* [WORK TO COMPLETE]:
Transcribe all records exactly.
⁂
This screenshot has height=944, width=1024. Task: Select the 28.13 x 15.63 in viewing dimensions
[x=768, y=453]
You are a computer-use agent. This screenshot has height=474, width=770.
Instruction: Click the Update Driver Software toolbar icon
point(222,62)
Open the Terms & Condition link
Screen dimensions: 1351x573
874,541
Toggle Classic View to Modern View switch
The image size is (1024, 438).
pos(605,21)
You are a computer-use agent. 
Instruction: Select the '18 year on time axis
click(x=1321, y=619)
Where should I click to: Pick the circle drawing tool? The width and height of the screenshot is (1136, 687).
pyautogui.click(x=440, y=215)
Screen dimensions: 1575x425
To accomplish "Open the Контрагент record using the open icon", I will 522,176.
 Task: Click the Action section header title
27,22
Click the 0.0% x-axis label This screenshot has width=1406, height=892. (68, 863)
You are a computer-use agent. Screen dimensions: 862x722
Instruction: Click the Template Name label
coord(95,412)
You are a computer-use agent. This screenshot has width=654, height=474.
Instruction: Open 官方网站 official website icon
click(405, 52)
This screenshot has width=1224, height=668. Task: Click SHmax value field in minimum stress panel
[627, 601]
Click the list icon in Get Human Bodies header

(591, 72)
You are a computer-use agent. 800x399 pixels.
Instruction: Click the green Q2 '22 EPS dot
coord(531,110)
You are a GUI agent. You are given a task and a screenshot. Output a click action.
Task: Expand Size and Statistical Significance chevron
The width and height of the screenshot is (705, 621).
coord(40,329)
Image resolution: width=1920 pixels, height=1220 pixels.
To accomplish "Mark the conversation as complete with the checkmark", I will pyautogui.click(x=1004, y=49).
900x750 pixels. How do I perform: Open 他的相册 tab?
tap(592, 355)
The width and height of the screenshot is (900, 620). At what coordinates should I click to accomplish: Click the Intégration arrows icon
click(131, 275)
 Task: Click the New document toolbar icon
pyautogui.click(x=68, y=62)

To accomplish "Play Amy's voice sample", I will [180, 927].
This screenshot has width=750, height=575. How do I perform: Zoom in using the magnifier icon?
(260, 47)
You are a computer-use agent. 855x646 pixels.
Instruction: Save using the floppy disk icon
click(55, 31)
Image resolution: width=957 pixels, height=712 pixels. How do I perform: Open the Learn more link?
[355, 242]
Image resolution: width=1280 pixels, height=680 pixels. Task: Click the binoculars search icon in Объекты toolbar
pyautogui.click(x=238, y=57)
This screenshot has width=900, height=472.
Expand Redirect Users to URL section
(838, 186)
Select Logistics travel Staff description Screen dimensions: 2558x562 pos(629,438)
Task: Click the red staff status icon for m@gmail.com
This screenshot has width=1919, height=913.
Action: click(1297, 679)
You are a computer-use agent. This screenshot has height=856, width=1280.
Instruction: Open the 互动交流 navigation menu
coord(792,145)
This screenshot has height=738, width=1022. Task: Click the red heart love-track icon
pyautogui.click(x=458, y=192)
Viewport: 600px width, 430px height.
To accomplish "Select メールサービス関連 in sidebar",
⁂
* [SOLUTION TO THIS PROBLEM]:
This screenshot has height=944, width=1024. Task: Select the 28.13 x 15.63 in viewing dimensions
[x=768, y=453]
You are a computer-use agent. This screenshot has height=474, width=770.
Instruction: Click the Update Driver Software toolbar icon
point(222,62)
Open the Terms & Condition link
Screen dimensions: 1351x573
874,541
Toggle Classic View to Modern View switch
The image size is (1024, 438).
pos(605,21)
You are a computer-use agent. 
Instruction: Select the '18 year on time axis
click(x=1321, y=619)
Where should I click to: Pick the circle drawing tool? The width and height of the screenshot is (1136, 687).
pyautogui.click(x=440, y=215)
Screen dimensions: 1575x425
To accomplish "Open the Контрагент record using the open icon", I will 522,176.
 Task: Click the Action section header title
27,22
Click the 0.0% x-axis label This screenshot has width=1406, height=892. (68, 863)
You are a computer-use agent. Screen dimensions: 862x722
Instruction: Click the Template Name label
coord(95,412)
You are a computer-use agent. This screenshot has width=654, height=474.
Instruction: Open 官方网站 official website icon
click(405, 52)
This screenshot has width=1224, height=668. Task: Click SHmax value field in minimum stress panel
[627, 601]
Click the list icon in Get Human Bodies header

(591, 72)
You are a computer-use agent. 800x399 pixels.
Instruction: Click the green Q2 '22 EPS dot
coord(531,110)
You are a GUI agent. You are given a task and a screenshot. Output a click action.
Task: Expand Size and Statistical Significance chevron
The width and height of the screenshot is (705, 621).
coord(40,329)
Image resolution: width=1920 pixels, height=1220 pixels.
To accomplish "Mark the conversation as complete with the checkmark", I will pyautogui.click(x=1004, y=49).
900x750 pixels. How do I perform: Open 他的相册 tab?
tap(592, 355)
The width and height of the screenshot is (900, 620). At what coordinates should I click to accomplish: Click the Intégration arrows icon
click(131, 275)
 Task: Click the New document toolbar icon
pyautogui.click(x=68, y=62)

To accomplish "Play Amy's voice sample", I will [180, 927].
This screenshot has width=750, height=575. How do I perform: Zoom in using the magnifier icon?
(260, 47)
You are a computer-use agent. 855x646 pixels.
Instruction: Save using the floppy disk icon
click(55, 31)
Image resolution: width=957 pixels, height=712 pixels. How do I perform: Open the Learn more link?
[355, 242]
Image resolution: width=1280 pixels, height=680 pixels. Task: Click the binoculars search icon in Объекты toolbar
pyautogui.click(x=238, y=57)
This screenshot has width=900, height=472.
Expand Redirect Users to URL section
(838, 186)
Select Logistics travel Staff description Screen dimensions: 2558x562 pos(629,438)
Task: Click the red staff status icon for m@gmail.com
This screenshot has width=1919, height=913.
Action: click(1297, 679)
You are a computer-use agent. This screenshot has height=856, width=1280.
Instruction: Open the 互动交流 navigation menu
coord(792,145)
This screenshot has height=738, width=1022. Task: Click the red heart love-track icon
pyautogui.click(x=458, y=192)
Viewport: 600px width, 430px height.
To accomplish "Select メールサービス関連 in sidebar",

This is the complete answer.